Lever les freins, c’est :
- Mettre fin au patchwork numérique,
- Simplifier l’accès aux outils,
- Et surtout, embarquer le terrain dans l’aventure, en montrant que la coordination, c’est un gain — pas une charge de plus.
🧠 5. Ce que ça change pour l’officine
Soyons clairs : un outil numérique de coordination réellement fonctionnel, c’est un véritable game changer pour nous, pharmaciens d’officine.
Parce qu’aujourd’hui, au comptoir, on est souvent le point de contact le plus régulier avec le patient, mais aussi le plus isolé quand il s’agit de coordination.
Et pourtant, on porte de plus en plus d’enjeux de santé publique : vaccination, dépistage, éducation thérapeutique, suivi post-hospitalisation…
Alors imaginez un instant :
👉 Fini les appels en boucle aux cabinets médicaux pour confirmer un dosage, comprendre une ordonnance illisible ou vérifier la suite d’un traitement.
👉 Fini les notes sur post-it ou les dossiers à rallonge pour suivre un pansement à domicile ou organiser un lien avec une IDEL.
Avec un outil unique, on pourrait :
- Communiquer directement avec les infirmiers pour ajuster une intervention à domicile,
- Accéder au protocole de soins d’un patient diabétique sans devoir l’interroger à chaque passage,
- Gérer plus efficacement les retours d’hospitalisation, en sachant qui fait quoi, à quel moment, et en s’assurant que la pharmacie joue bien son rôle dans la continuité des soins.
Et puis surtout :
🔄 Suivre dans le temps les actions de prévention, comme les rappels vaccinaux, les entretiens pharmaceutiques, la nutrition ou l’observance.
En somme, on sort de la logique du “guichet de médicaments” pour entrer pleinement dans le parcours de soins global.
Mais attention :
Il ne s’agit pas d’un outil de plus qui vienne alourdir notre charge mentale ou notre agenda.
Il s’agit d’un levier d’efficience, qui nous fait gagner du temps, de la clarté, et du sens.
💡 Et c’est là que tout change :
Le pharmacien devient un acteur pivot de la coordination, sans que cela exige plus de réunions, plus de paperasse, plus d’efforts inutiles.
Conclusion
Faire de la coordination des soins une réalité opérationnelle
Pour conclure cette formation, un message clé doit être retenu : si la coordination des soins doit devenir un pilier structurant de notre système de santé, elle ne peut plus reposer uniquement sur la bonne volonté des professionnels. Elle suppose des choix clairs, des cadres adaptés et des outils réellement fonctionnels.
Deux chantiers majeurs apparaissent aujourd’hui comme prioritaires et indissociables.
Le premier concerne le cadre d’exercice. Pour permettre une véritable dynamique de soins coordonnés sur les territoires, il est indispensable d’alléger les règles du jeu.
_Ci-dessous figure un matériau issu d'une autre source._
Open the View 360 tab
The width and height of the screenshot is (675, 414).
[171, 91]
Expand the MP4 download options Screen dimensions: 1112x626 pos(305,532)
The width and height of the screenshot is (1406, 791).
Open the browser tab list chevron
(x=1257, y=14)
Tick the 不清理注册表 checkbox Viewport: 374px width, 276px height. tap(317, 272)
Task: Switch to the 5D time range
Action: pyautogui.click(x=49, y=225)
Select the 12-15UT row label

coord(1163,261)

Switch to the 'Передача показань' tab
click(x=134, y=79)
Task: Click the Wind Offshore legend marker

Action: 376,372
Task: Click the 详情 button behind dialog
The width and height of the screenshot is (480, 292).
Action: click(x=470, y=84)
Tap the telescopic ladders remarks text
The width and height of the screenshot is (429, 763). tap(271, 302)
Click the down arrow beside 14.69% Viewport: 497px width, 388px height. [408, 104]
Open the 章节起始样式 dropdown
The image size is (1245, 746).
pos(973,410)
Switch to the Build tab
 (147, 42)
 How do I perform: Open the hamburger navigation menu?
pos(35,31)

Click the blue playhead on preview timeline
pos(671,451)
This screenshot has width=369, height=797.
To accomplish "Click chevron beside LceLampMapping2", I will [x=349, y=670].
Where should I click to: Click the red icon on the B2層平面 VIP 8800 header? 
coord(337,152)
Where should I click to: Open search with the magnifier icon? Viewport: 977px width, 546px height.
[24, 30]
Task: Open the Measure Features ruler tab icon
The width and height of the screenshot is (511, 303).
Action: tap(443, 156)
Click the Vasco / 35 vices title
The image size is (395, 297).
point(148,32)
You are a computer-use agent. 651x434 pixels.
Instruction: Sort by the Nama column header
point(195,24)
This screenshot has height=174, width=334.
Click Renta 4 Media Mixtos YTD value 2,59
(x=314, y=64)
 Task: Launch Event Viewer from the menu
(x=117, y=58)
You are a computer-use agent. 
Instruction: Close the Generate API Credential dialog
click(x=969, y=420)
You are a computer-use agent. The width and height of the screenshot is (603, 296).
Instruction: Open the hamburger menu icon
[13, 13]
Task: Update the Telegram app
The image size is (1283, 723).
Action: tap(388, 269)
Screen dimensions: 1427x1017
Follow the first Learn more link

Tous les professionnels de santé, quels que soient leur statut, leur mode d’exercice ou la taille de leur structure, doivent pouvoir initier et rejoindre des coopérations sans se heurter à une complexité administrative excessive. Plus de souplesse et moins de barrières constituent une condition essentielle pour libérer l’initiative de terrain.
Le second chantier est numérique. La coordination ne peut devenir fluide, sécurisée et efficace sans un outil commun. Il est aujourd’hui crucial de concevoir une plateforme unifiée, interopérable et intuitive, pensée avec et pour les professionnels de santé. Un outil capable de centraliser la communication, de structurer la coordination et de donner accès à la bonne information, au bon moment, sans alourdir les pratiques quotidiennes.
C’est à cette double condition — organisationnelle et technologique — que la coordination cessera d’être un concept théorique ou institutionnel pour devenir une réalité concrète, quotidienne et utile, tant pour les patients que pour les professionnels.
Pour les pharmaciens, l’enjeu est stratégique. La coordination représente une opportunité majeure de prendre pleinement leur place dans le parcours de soins, de renforcer leur rôle clinique, de fluidifier les prises en charge et d’améliorer, en parallèle, leur qualité de vie au travail. Elle permet de faire évoluer la pratique officinale vers un modèle plus collaboratif, plus humain et plus efficient.
Cette formation invite donc à dépasser le constat pour entrer dans l’action : comprendre les freins, identifier les leviers et se positionner comme acteur engagé de la coordination des soins, au cœur de la pharmacie de demain.